A city council can decide to close cultural centers. It can send out signals for isolation. People need to know that voting for this party will change their living environment. If you vote for a nationalist party, you will eventually get nationalist politics. And that is bad for future prospects. The next six years until 2030 will be decisive for the development of the regions. Probably more than the past 20 years.

I therefore call on all people who care about their region to get involved. We now need people in all democratic parties who will take responsibility. Run for the district council or your city council yourself! Fight for the East! Almost 35 years ago, the people of East Germany fought for democracy, now it's about preserving it.

But fewer and fewer people want that. Many parties, including yours, are having problems filling their lists for the local elections.

That is a dangerous development. In Erfurt, I specifically encouraged people to say: "You can decide that the youth theater will continue to receive money, but you have to run for office." In Nordhausen, the quiet center of society rose up to prevent an AfD mayor. The party had proclaimed the new starting point of the nationalist movement there. The people of Nordhausen really didn't want that. Public lectures usually don't help, they only lead to defiance.

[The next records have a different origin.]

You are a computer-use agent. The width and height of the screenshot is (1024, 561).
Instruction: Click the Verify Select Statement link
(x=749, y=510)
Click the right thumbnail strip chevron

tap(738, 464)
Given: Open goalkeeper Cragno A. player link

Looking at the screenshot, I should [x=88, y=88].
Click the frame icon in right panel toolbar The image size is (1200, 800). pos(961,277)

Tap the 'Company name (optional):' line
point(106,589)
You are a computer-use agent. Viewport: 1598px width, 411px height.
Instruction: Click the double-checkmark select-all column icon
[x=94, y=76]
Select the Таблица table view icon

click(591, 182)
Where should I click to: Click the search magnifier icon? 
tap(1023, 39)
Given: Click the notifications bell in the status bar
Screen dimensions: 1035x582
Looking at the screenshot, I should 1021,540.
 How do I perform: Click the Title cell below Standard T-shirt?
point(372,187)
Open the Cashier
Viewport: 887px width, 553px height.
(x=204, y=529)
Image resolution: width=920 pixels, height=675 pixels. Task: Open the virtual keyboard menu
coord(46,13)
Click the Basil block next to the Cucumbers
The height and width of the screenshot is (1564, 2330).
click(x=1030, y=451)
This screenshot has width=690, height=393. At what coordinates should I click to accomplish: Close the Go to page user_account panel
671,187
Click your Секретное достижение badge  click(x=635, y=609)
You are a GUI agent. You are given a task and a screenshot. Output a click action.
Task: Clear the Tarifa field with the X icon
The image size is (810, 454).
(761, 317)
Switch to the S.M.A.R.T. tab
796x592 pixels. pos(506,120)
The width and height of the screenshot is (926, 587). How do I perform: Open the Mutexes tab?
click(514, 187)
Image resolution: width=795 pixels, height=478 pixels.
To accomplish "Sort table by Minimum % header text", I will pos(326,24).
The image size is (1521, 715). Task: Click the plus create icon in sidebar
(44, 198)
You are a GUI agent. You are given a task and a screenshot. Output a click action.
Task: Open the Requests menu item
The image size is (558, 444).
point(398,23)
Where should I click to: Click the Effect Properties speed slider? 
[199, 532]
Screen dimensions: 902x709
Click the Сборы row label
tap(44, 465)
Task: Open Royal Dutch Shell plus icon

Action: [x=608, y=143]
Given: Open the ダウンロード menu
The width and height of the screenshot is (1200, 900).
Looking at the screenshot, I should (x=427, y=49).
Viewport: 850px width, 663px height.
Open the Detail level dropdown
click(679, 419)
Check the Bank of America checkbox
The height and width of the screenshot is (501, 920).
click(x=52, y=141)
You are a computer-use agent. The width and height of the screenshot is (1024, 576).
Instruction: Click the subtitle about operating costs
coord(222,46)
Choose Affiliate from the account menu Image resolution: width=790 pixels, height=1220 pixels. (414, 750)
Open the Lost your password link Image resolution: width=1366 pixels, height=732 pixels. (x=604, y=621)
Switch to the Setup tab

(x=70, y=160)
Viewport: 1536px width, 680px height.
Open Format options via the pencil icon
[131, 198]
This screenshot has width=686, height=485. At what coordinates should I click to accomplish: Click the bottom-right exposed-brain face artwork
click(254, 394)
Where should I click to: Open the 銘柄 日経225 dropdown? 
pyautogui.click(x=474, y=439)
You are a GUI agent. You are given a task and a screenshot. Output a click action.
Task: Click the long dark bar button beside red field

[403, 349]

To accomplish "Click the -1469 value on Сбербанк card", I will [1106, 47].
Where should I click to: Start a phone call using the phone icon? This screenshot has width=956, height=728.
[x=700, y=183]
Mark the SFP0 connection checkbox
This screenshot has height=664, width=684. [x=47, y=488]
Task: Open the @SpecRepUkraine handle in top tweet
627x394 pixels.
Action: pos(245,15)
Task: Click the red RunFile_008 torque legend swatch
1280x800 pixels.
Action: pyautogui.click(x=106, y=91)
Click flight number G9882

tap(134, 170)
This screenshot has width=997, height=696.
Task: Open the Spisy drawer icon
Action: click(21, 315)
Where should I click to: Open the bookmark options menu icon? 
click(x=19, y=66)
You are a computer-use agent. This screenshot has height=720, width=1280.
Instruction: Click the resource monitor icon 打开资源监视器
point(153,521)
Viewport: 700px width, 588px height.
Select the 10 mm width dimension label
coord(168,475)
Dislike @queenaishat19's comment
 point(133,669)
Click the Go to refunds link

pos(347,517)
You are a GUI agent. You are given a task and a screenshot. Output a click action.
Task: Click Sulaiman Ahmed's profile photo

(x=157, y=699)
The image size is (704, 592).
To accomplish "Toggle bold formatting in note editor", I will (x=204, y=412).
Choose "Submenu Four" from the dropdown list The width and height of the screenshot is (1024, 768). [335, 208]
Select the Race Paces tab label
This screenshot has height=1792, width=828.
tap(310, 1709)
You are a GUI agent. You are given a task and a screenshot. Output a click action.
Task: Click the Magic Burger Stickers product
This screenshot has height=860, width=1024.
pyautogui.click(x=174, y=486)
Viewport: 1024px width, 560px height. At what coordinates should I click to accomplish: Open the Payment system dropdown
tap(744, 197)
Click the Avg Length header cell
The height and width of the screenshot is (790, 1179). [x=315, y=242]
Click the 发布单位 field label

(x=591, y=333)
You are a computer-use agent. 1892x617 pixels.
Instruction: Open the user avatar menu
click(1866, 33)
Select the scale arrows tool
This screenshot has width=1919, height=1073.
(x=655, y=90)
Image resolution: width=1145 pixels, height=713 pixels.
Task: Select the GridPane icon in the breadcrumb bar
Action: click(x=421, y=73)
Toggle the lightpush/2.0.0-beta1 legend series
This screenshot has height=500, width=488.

The East German Sahra Wagenknecht even founded a new party. The criticism of this was immediately harsh, the foundation was criticized as harmful to democracy. Isn't it rather a sign of a flaw in the existing party system?

So far, this party is a mirage. Sahra Wagenknecht is a good speaker, but she is above all a one-woman show. So far, I can't imagine that this has any substance. I'm really convinced that it's right for different people to come together in a negotiation process to come up with a program. That is democracy. Especially in the East, we don't need political projects with a prince or princess at the top.

You are more in favor of the present, but we would still like to take a look ahead: on the one hand, you describe the positive economic development, and on the other, the danger of sliding in an extreme right-wing, nationalist direction. How will the struggle have ended in 2030?

Perhaps there are intermediate steps. I find the Polish election result very interesting. The Poles have elected a pro-European government. Before that, there was a nationalist government that people were fed up with. It had simple slogans on offer, but no solutions. In this respect, there may also be setbacks in eastern Germany. But I am counting on the power of reason and progress.

So there will be no state government with AfD participation in 2030?

I very much hope so. Political decisions change the direction of a country. I firmly believe that the majority of East Germans want to live in a cosmopolitan and economically successful country. Yes, we need more immigration in the East. But only from those who want to lend a hand and help shape East Germany's future in a positive way. We can do without Reichsbürger and populists.